Enhancing Application Performance with Oracle Rdb Row Cache
Norm Lastovica, Senior Principal Consultant
Oracle Rdb Engineering
If your database application is constrained by system I/O or locking performance, the Oracle Rdb Row Cache feature may be just what you are waiting for. Tremendous throughput and response improvements can be easily achieved. Row Cache gives you additional ability to maximize system performance with no application changes.
When using Row Caches, all processes can share a pool of row occurrences that reside in shared memory. No disk I/O or page locking is needed to share a row in a Row Cache. Only the rows of interest, not the physical database pages, are kept in a Row Cache.
You can create many Row Caches, each with its own set of characteristics. Row caches can be used to efficiently store rows of specific sizes from specified tables. Tables in a cache can be "pinned" or locked in memory. You can specify portions of Row Caches to occupy process private virtual memory, shared memory, or shared physical main memory. Oracle Rdb row caching also allows you to use very large memory (VLM) on OpenVMS Alpha systems.

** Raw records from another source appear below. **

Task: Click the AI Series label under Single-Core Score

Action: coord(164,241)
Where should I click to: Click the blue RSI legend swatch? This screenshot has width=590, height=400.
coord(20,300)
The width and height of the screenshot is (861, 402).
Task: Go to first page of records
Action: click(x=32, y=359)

Why do you want Row Cache?
Row caching is designed to improve performance through reduced I/O and locking by keeping rows of interest in a memory cache. Data can be read or modified directly in memory without having to lock or access database pages and page buffers. The more a cache is accessed, the more useful the cache is and better overall performance results. Toward this end:
Dramatic performance gains: two real-life examplesExample 1: a credit card company.
By implementing several Row Caches, this business reduced its processing time for a critical end-of-month reporting job from 7 hours to 7 minutes (a sixty-fold time reduction) with no changes to the application or system.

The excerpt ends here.